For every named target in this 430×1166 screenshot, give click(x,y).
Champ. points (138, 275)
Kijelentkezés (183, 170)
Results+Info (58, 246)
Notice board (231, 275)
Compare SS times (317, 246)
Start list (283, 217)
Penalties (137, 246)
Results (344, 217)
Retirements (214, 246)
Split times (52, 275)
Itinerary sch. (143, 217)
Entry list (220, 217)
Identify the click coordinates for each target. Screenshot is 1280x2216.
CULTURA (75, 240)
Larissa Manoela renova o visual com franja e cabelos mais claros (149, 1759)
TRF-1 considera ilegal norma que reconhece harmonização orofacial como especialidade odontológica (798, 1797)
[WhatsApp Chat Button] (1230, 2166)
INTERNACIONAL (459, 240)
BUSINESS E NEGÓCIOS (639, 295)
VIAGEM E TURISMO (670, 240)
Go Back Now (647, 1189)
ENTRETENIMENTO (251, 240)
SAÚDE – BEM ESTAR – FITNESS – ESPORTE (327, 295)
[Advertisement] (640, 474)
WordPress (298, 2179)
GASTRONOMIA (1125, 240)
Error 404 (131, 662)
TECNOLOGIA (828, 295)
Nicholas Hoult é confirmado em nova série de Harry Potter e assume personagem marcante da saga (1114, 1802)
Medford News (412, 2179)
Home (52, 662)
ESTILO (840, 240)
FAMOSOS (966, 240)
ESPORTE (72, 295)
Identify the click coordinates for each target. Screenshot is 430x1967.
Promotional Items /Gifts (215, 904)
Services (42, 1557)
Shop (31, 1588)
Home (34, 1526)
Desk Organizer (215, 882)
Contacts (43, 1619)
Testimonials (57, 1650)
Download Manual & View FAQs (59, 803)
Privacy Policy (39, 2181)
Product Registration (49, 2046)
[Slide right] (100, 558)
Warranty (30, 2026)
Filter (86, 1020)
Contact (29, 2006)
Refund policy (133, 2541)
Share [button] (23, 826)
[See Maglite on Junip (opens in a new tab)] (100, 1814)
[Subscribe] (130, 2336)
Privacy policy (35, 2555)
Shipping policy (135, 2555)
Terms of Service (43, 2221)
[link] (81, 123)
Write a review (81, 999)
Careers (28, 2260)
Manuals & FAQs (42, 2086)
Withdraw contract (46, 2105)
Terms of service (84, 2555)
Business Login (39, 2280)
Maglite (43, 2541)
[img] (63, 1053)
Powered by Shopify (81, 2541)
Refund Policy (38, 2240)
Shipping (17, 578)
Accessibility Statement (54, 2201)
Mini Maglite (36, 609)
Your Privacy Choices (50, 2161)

▸ Task statement:
Your task is to output exactly the lines running from the one with "Shop (31, 1588)" through the final line of the material above, with both ends included.

▸ Exercise solution:
Shop (31, 1588)
Home (34, 1526)
Desk Organizer (215, 882)
Contacts (43, 1619)
Testimonials (57, 1650)
Download Manual & View FAQs (59, 803)
Privacy Policy (39, 2181)
Product Registration (49, 2046)
[Slide right] (100, 558)
Warranty (30, 2026)
Filter (86, 1020)
Contact (29, 2006)
Refund policy (133, 2541)
Share [button] (23, 826)
[See Maglite on Junip (opens in a new tab)] (100, 1814)
[Subscribe] (130, 2336)
Privacy policy (35, 2555)
Shipping policy (135, 2555)
Terms of Service (43, 2221)
[link] (81, 123)
Write a review (81, 999)
Careers (28, 2260)
Manuals & FAQs (42, 2086)
Withdraw contract (46, 2105)
Terms of service (84, 2555)
Business Login (39, 2280)
Maglite (43, 2541)
[img] (63, 1053)
Powered by Shopify (81, 2541)
Refund Policy (38, 2240)
Shipping (17, 578)
Accessibility Statement (54, 2201)
Mini Maglite (36, 609)
Your Privacy Choices (50, 2161)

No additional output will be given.